Vince Trencsenyi, Agnieszka Mensfelt, Kostas Stathis
arXiv (2025)
Agent Reasoning Benchmark

📝 Paper Summary

Agentic AI Multi-agent simulation Game Theory
The paper investigates whether increasing the architectural complexity of LLM-based agents—through decoupled reasoning and role-playing profiles—improves their ability to replicate human strategic behavior in guessing games.
Core Problem
LLMs are increasingly treated as agents, but it is unclear if their strategic reasoning aligns with human behavior (bounded rationality) or if adding agentic sophistication merely makes them theoretical optimizers.
Why it matters:
  • Agent-based models in human-centered domains require validation that agents behave reliably and understandably, not just optimally
  • Current game-theoretic benchmarks often lack standardized frameworks for hosting heterogeneous agent architectures (LLMs vs. traditional models)

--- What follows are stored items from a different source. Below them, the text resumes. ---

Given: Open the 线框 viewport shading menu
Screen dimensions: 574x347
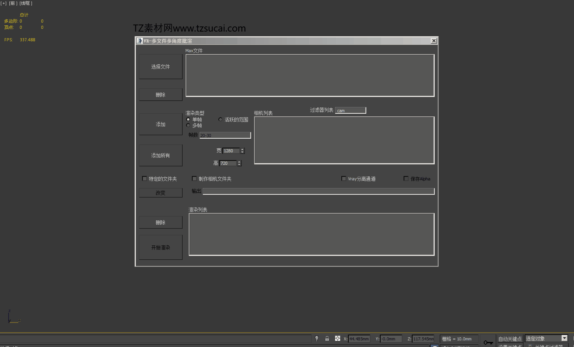Looking at the screenshot, I should tap(26, 3).
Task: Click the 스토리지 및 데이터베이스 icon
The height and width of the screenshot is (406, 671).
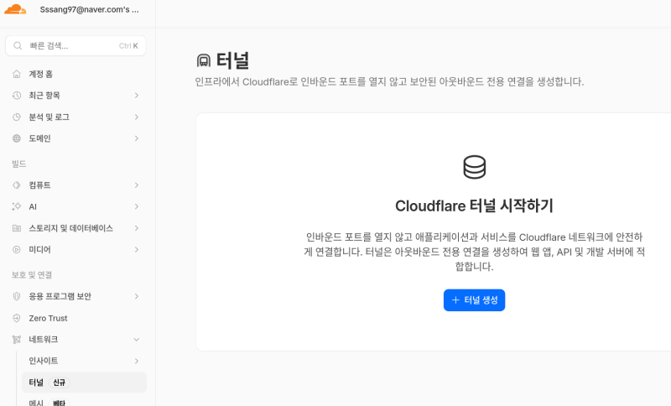Action: click(x=17, y=228)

  • The 'black-box' nature of LLMs creates reproducibility and explainability gaps in social simulations
Concrete Example: In a 2-player guessing game (p=2/3), the theoretically optimal move is 0. However, humans rarely play 0 immediately. A standard game-theoretic model (EWA) might learn to play near 0 (mean 11.19), failing to simulate the actual human mean (29.05) and thus failing as a descriptive model of human behavior.
Key Novelty
Human-inspired Agentic Sophistication Framework
  • Decomposes agent design into 'Simple' (one-shot) vs 'Reasoner' (decoupled belief formation and decision) architectures to test if explicit reasoning steps improve human alignment
  • Integrates psychological 'Models of Appropriateness' (MoA) into prompts, forcing agents to ask 'What kind of person am I?' and 'What kind of situation is this?' before acting
  • Uses a centralized 'Umpire' framework to standardize interactions between LLM agents and traditional game-theoretic models (EWA) in guessing games
Evaluation Highlights
  • EWA (traditional model) diverges significantly from human behavior with a Wasserstein distance of 22.34, playing far more aggressively (mean 11.19) than humans (mean 29.05)
  • Human experts show significantly higher skewness (1.50) in their guess distribution compared to students (0.55), establishing a distinct behavioral target for agents
  • Qualitative finding: The relationship between agentic design complexity (adding profiles/reasoning steps) and human-likeness is non-linear, suggesting simple architectural augmentation has limits
Breakthrough Assessment
6/10
Solid methodology for evaluating agentic reasoning against human baselines using game theory. The framework is rigorous, though the specific quantitative results for LLM agents (beyond the EWA baseline) are cut off in the provided text.